Local image was not found.
Removing rapid images for repo public.ecr.aws/sam/emulation-ruby3.2
Building image.......................................................................................................................................................................................
Using local image: public.ecr.aws/lambda/ruby:3.2-rapid-x86_64.
Mounting /home/hogehoge/lamda_study/hello-world/.aws-sam/build/HelloWorldFunction as /var/task:ro,delegated, inside runtime container
Containers Initialization is done.
Mounting HelloWorldFunction at http://127.0.0.1:3000/hello [GET]

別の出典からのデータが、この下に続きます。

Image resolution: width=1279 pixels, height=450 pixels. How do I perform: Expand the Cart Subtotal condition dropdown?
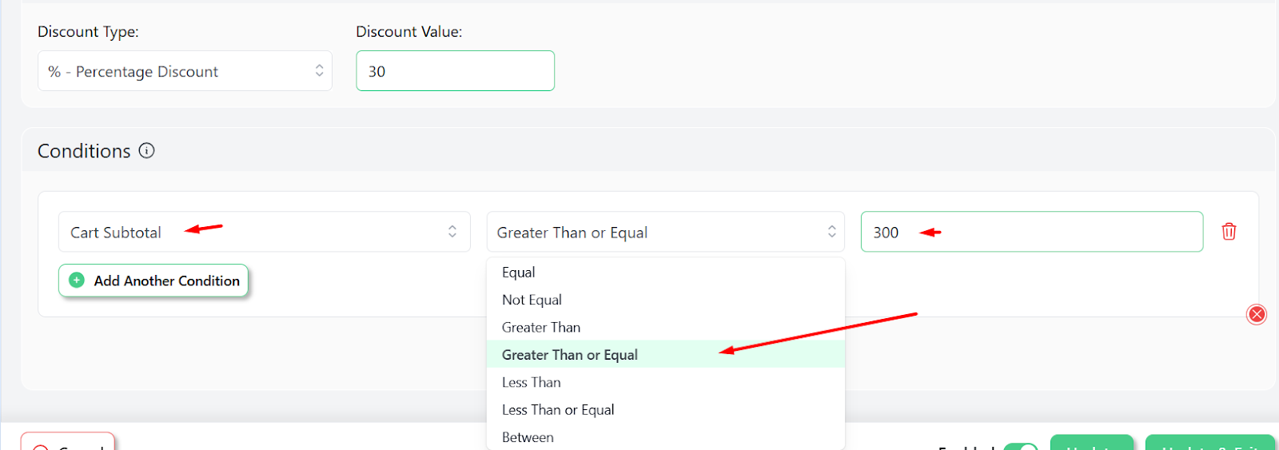point(264,232)
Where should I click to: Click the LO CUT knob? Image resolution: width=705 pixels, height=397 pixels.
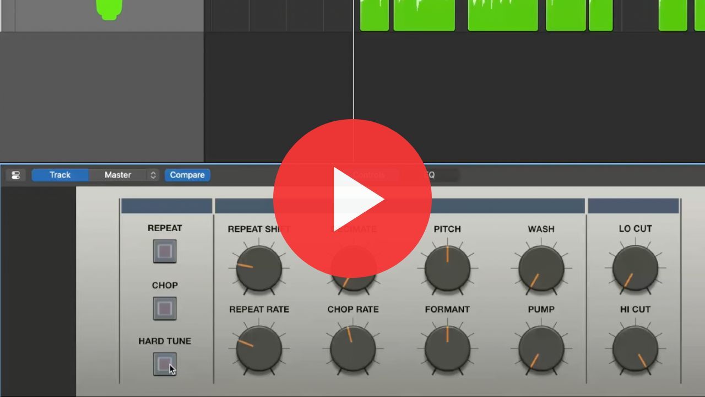[635, 269]
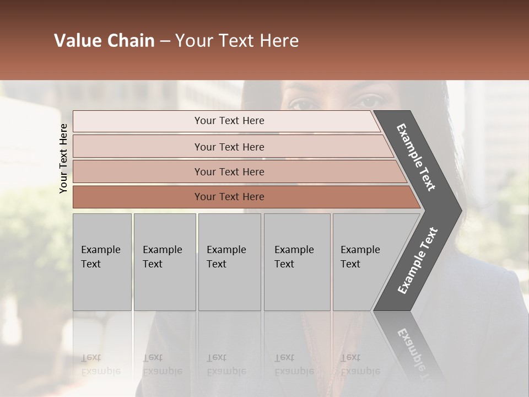
Task: Click the third gray 'Example Text' box
Action: 229,262
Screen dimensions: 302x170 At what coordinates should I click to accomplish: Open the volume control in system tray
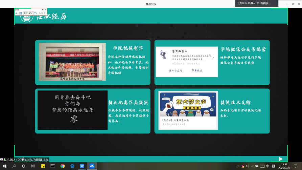(x=248, y=166)
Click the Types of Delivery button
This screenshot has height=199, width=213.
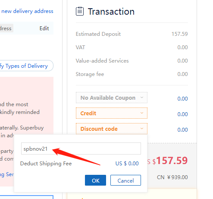click(x=26, y=66)
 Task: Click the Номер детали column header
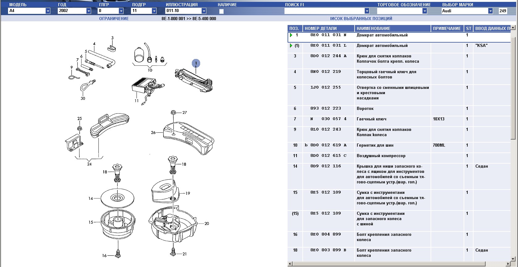point(328,28)
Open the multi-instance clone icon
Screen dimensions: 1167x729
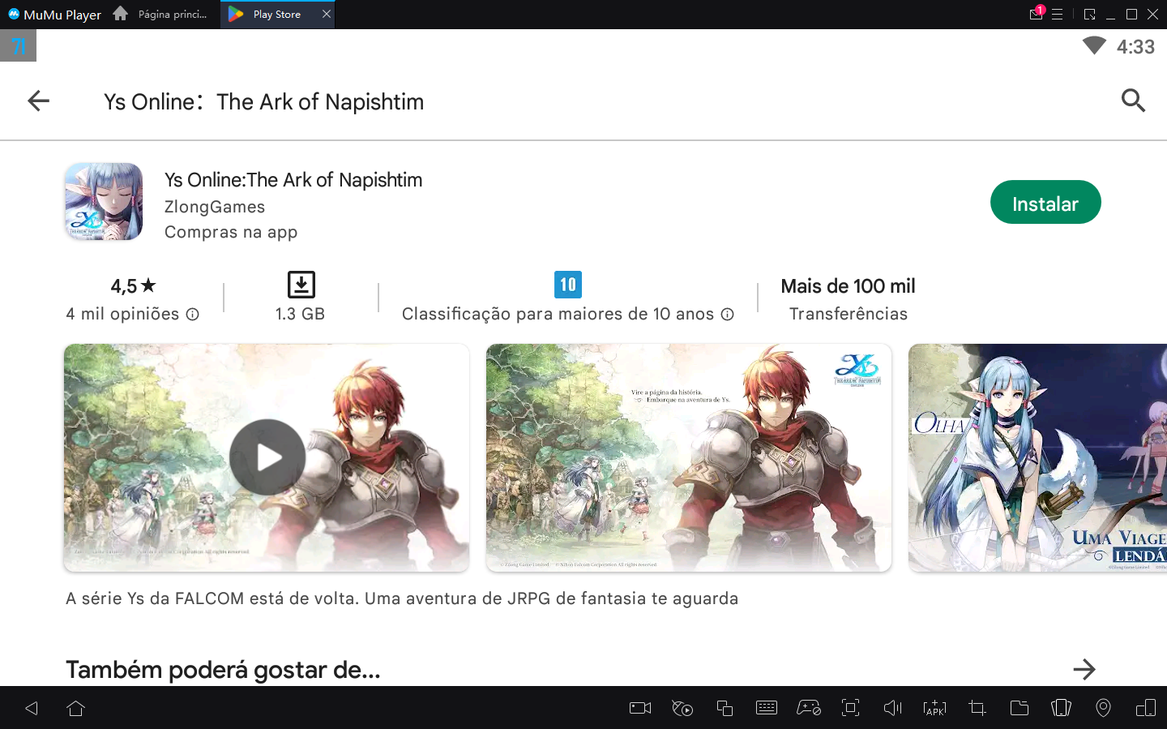724,707
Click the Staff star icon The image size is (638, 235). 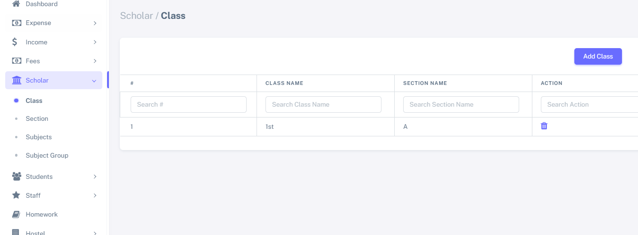[x=16, y=195]
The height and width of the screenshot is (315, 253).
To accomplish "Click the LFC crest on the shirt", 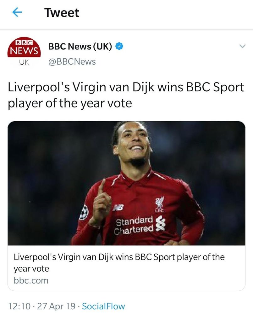I will pos(160,204).
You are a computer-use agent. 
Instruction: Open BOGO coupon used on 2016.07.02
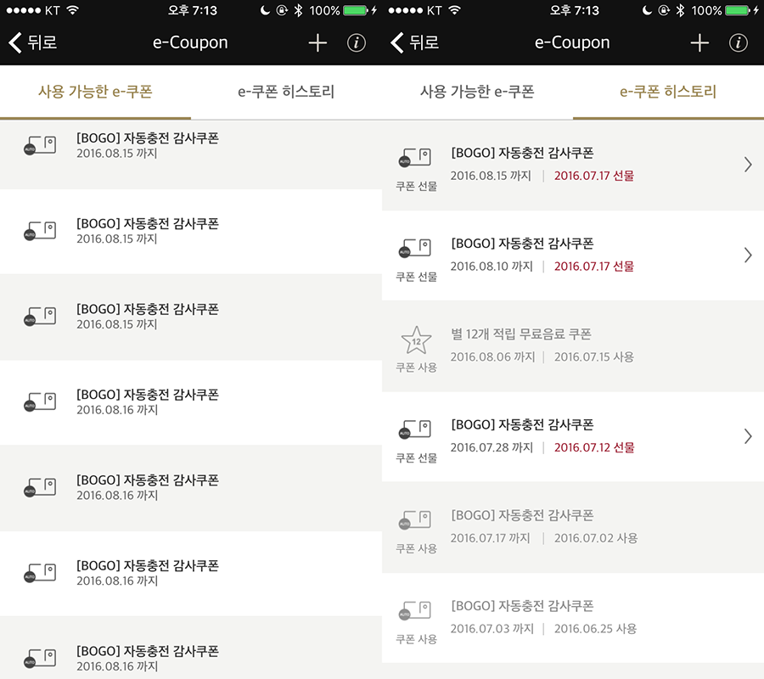(573, 528)
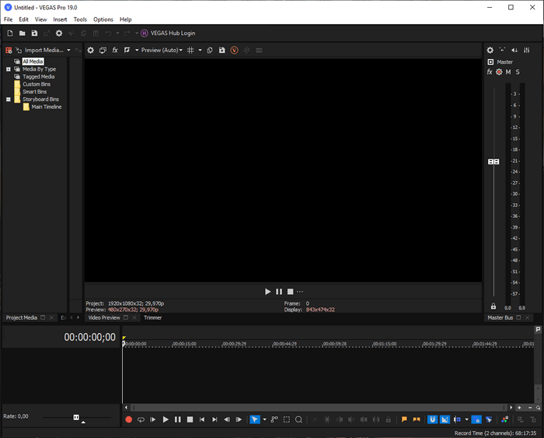Open the Preview (Auto) quality dropdown
The image size is (544, 438).
[x=162, y=50]
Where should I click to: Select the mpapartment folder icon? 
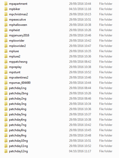(x=6, y=4)
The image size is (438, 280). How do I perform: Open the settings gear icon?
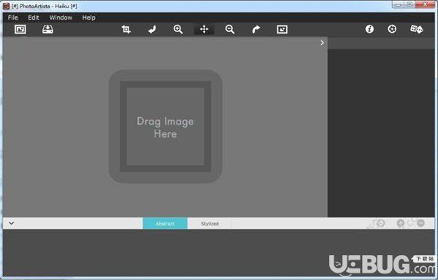392,29
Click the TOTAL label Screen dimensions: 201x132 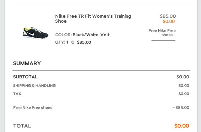point(22,126)
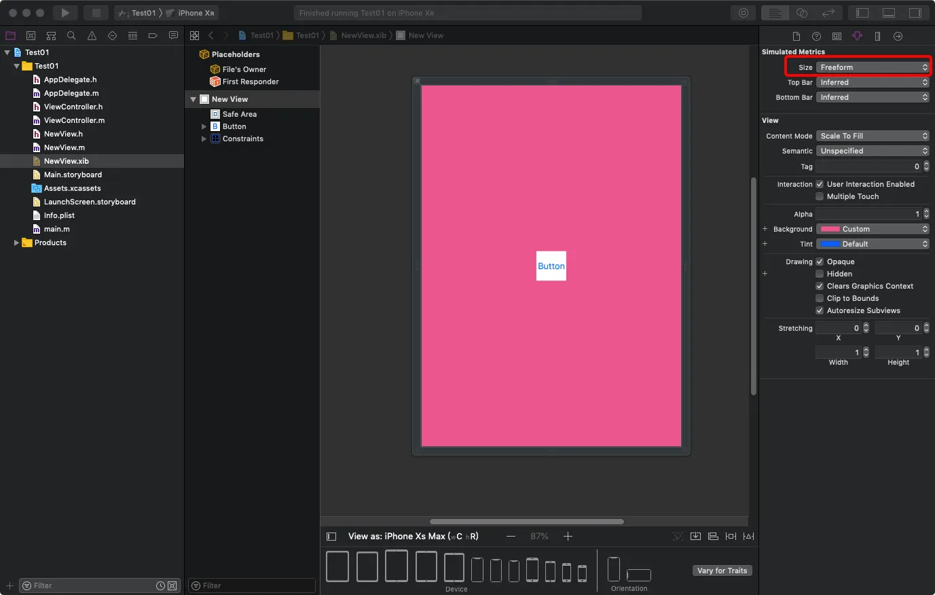Switch to the Find navigator
Viewport: 935px width, 595px height.
click(x=71, y=35)
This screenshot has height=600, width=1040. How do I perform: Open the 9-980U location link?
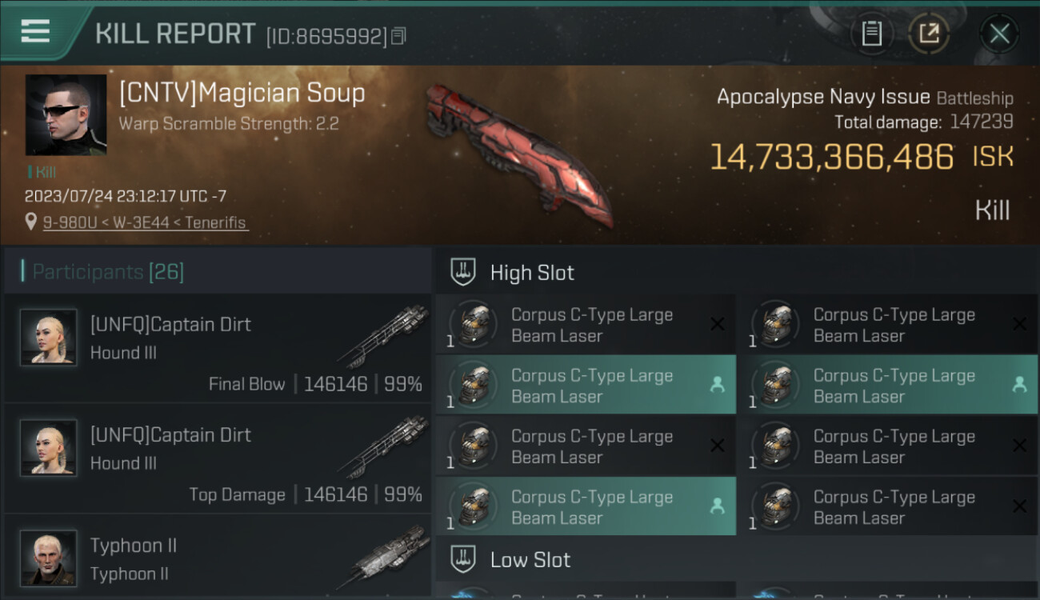tap(146, 222)
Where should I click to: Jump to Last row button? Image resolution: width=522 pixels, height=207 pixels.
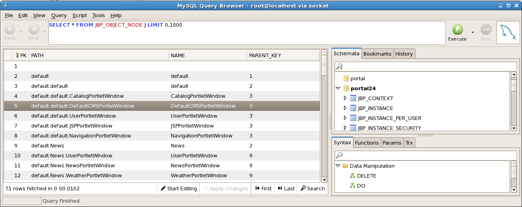coord(286,188)
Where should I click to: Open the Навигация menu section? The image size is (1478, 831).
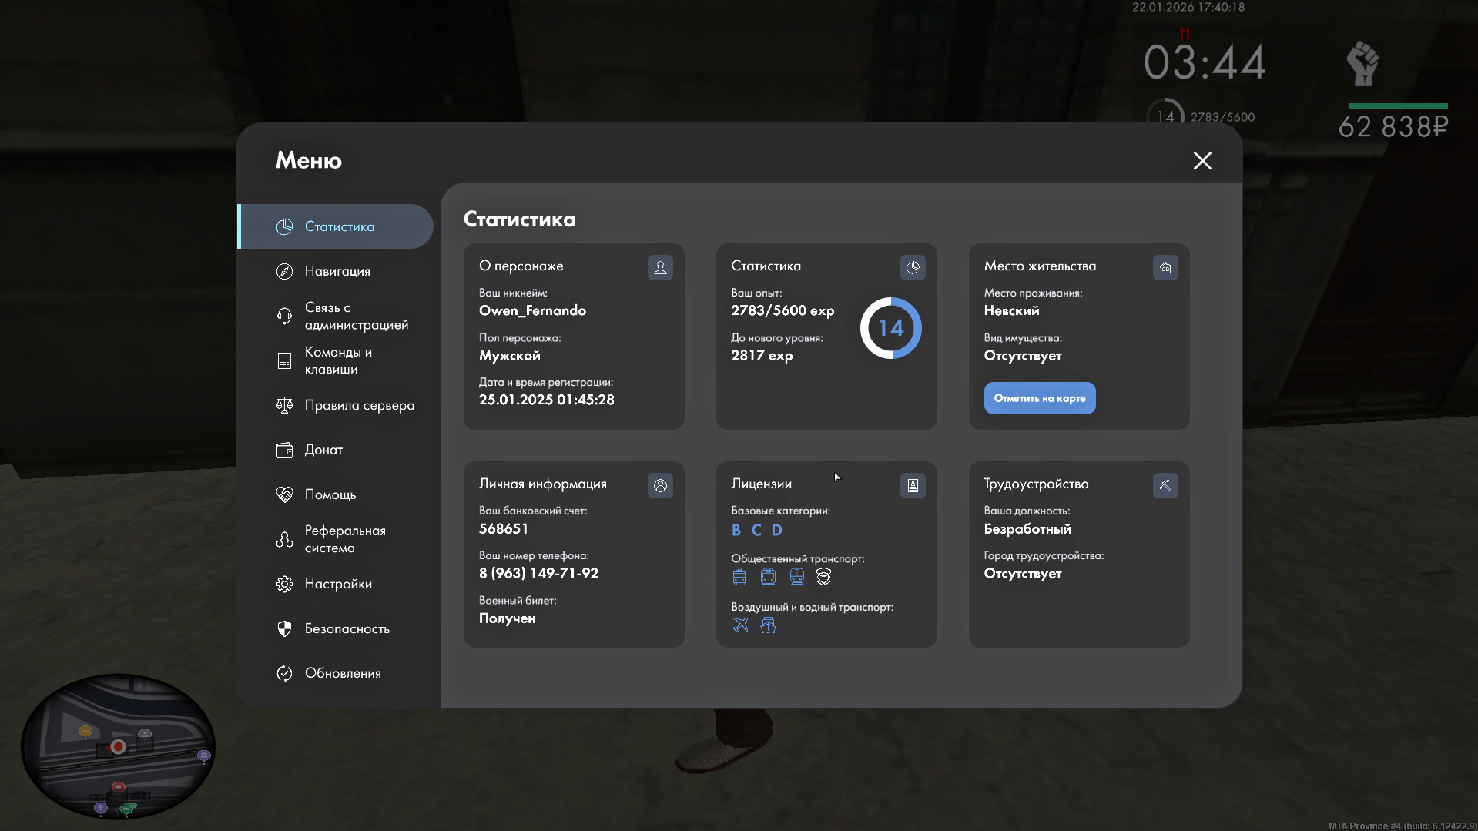click(x=337, y=271)
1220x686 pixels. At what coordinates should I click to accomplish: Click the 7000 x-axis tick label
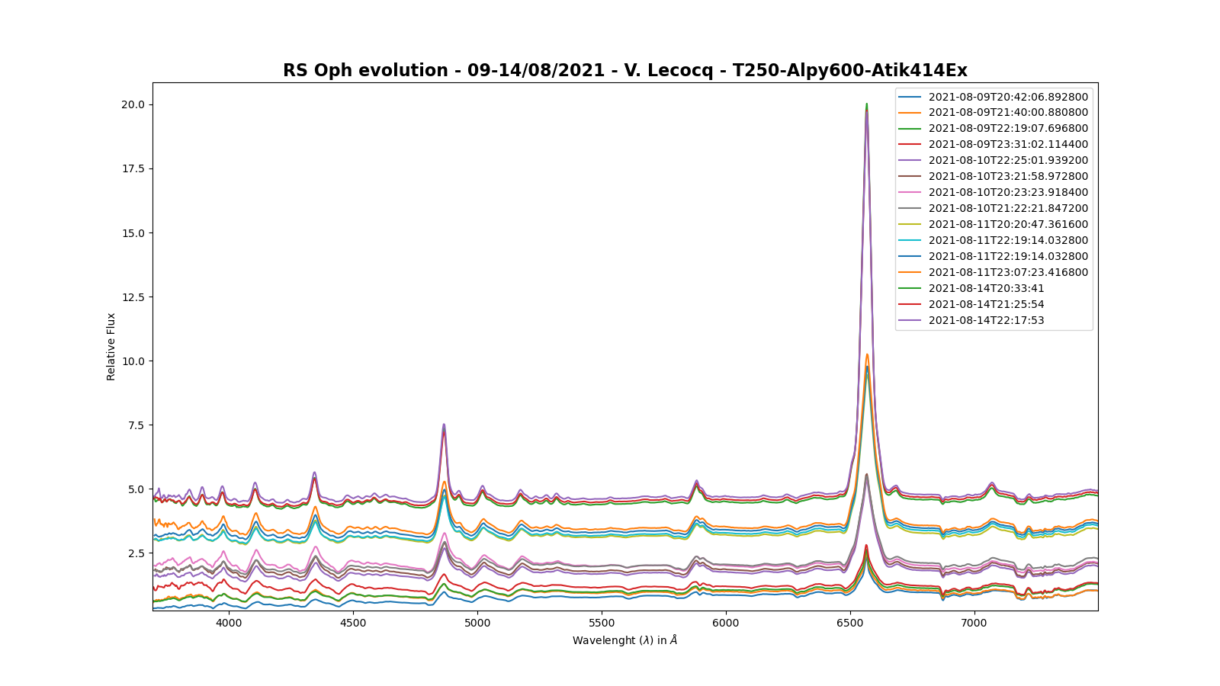click(x=974, y=623)
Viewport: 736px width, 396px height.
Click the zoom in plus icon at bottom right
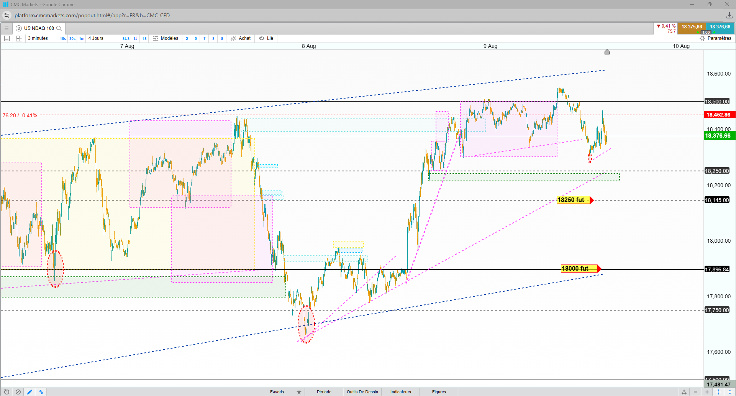[x=707, y=392]
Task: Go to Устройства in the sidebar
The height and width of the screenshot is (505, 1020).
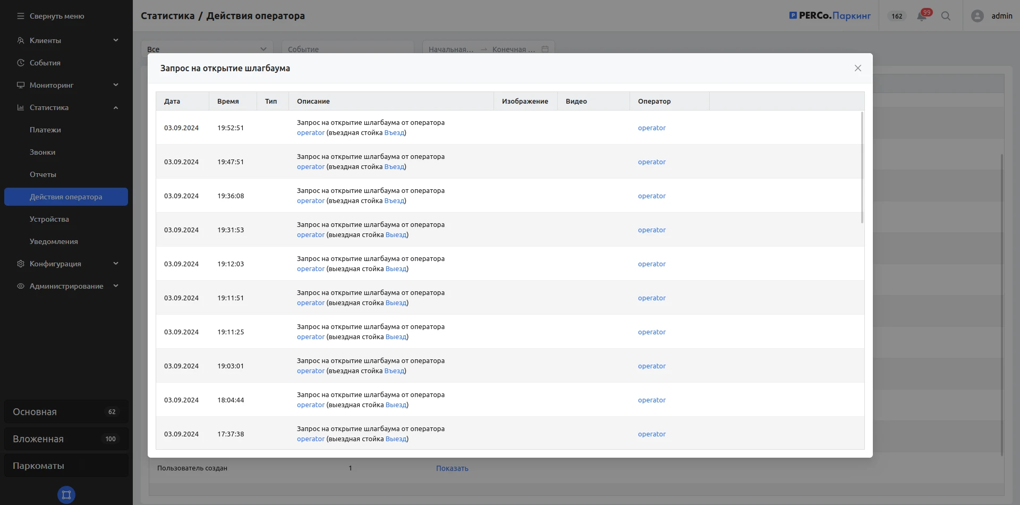Action: click(49, 219)
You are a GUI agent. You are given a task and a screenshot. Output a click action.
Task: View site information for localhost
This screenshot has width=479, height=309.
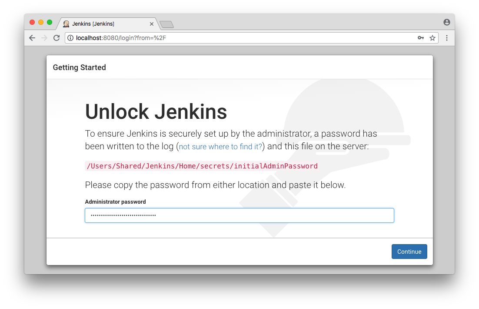point(70,38)
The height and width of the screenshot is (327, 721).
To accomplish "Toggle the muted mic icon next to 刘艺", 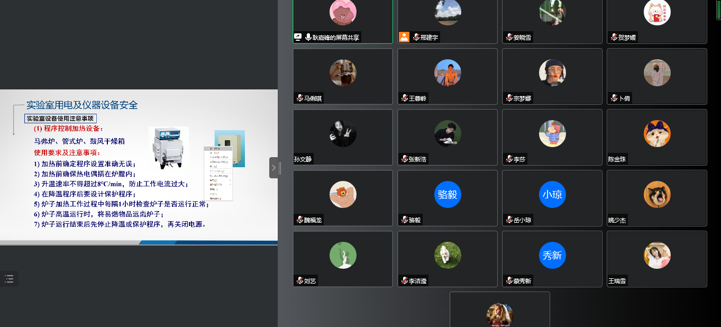I will 299,281.
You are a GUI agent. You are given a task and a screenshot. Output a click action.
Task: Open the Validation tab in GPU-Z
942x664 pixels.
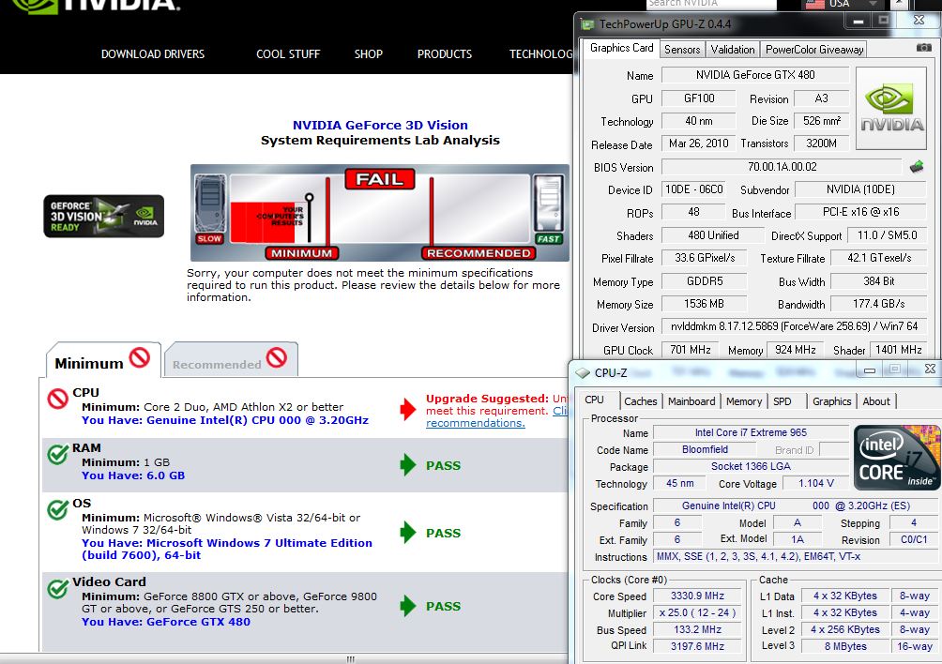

You can now browse to the above endpoints to invoke your functions. You do not need to restart/reload SAM CLI while working on your functions, changes will be reflected instantly/automatically. If you used
sam build before running local commands, you will need to re-run sam build for the changes to be picked up. You only need to restart SAM CLI if you update your AWS SAM template
動作確認
$ curl http://127.0.0.1:3000/hello
{"message":"Hello World!"}
$ curl http://localhost:3000/hello
{"message":"Hello World!"}
さいごに
今回は、本を元にsamの基本をさらっと実施しました。
触った感じ使いやすいように感じます。
次回は、利用した何かを作りたいと思います。